- _EXERCISE REQUIREMENTS_: Copy out each line of the material in which the word "will" appears.

- _RECORD EXTRACTS_:
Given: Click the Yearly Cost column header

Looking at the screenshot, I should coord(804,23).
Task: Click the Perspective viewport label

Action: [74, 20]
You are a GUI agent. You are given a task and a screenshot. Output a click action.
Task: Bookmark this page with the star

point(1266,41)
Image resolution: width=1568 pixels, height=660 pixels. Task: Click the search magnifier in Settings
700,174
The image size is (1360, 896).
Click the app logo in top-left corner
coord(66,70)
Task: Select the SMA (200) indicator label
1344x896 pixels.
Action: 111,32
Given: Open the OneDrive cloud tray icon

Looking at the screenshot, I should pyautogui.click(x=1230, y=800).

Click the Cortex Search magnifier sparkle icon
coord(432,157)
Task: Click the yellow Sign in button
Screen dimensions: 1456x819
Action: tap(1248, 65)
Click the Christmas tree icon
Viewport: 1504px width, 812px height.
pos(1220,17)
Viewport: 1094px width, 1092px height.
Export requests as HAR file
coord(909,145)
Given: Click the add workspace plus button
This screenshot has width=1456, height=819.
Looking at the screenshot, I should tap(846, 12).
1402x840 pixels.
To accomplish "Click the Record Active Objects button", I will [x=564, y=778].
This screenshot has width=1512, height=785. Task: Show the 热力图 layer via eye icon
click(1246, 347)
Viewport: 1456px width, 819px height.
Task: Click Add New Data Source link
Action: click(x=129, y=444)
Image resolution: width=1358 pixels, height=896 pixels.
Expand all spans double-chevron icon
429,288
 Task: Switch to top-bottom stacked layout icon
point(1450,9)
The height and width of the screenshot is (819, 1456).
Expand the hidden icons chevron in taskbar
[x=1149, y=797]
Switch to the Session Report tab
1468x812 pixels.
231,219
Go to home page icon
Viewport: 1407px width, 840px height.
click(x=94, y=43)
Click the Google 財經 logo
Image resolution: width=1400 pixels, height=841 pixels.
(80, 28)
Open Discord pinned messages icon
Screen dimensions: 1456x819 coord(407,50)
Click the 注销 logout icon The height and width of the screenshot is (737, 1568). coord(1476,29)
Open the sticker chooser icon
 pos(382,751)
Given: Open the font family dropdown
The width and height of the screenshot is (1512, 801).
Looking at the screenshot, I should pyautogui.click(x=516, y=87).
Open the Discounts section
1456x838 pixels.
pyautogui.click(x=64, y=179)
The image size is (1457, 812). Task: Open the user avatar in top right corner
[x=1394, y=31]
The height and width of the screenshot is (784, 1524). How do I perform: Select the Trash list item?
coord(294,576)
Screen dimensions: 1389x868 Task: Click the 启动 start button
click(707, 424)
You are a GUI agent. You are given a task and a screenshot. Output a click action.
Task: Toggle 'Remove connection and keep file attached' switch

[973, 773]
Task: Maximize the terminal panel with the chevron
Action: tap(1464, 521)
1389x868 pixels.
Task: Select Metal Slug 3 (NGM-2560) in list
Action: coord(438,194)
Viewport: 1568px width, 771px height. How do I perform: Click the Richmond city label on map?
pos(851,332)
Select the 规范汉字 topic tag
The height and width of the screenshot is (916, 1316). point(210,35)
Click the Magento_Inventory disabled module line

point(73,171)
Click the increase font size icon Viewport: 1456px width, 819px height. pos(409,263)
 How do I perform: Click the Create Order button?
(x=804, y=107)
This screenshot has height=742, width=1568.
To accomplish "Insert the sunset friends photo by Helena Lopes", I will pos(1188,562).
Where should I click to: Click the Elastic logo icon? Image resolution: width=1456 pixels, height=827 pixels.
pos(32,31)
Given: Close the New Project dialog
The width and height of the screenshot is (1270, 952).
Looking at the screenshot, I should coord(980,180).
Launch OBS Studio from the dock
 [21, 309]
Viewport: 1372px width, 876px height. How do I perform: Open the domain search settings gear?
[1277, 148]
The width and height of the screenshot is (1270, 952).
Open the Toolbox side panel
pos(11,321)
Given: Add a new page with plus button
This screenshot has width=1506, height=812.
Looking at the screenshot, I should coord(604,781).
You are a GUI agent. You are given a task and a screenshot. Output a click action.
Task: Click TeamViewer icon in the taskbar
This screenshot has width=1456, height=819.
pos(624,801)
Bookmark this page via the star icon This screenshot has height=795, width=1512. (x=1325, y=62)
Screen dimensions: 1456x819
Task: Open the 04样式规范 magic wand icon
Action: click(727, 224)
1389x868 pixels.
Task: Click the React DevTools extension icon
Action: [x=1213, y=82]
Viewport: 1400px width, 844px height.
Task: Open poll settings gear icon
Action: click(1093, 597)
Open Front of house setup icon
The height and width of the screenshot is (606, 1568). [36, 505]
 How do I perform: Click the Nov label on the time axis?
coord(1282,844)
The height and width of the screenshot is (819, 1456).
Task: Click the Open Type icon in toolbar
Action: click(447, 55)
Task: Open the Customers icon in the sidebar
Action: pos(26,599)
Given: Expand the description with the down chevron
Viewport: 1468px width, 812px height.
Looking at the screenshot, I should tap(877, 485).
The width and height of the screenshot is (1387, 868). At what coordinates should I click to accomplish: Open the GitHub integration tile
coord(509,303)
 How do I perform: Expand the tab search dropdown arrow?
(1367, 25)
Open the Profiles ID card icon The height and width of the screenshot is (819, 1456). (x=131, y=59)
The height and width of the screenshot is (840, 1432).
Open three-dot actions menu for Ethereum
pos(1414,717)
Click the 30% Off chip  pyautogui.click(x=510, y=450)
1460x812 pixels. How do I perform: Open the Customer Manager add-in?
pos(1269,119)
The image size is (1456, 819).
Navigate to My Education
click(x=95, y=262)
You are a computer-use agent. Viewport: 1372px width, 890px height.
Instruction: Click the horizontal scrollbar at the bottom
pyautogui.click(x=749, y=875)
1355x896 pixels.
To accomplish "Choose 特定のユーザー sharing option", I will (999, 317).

- _SOLUTION BELOW_:
To accomplish "Click the Record Active Objects button", I will [x=564, y=778].
To accomplish "Insert the sunset friends photo by Helena Lopes", I will pos(1188,562).
To accomplish "Choose 特定のユーザー sharing option", I will (999, 317).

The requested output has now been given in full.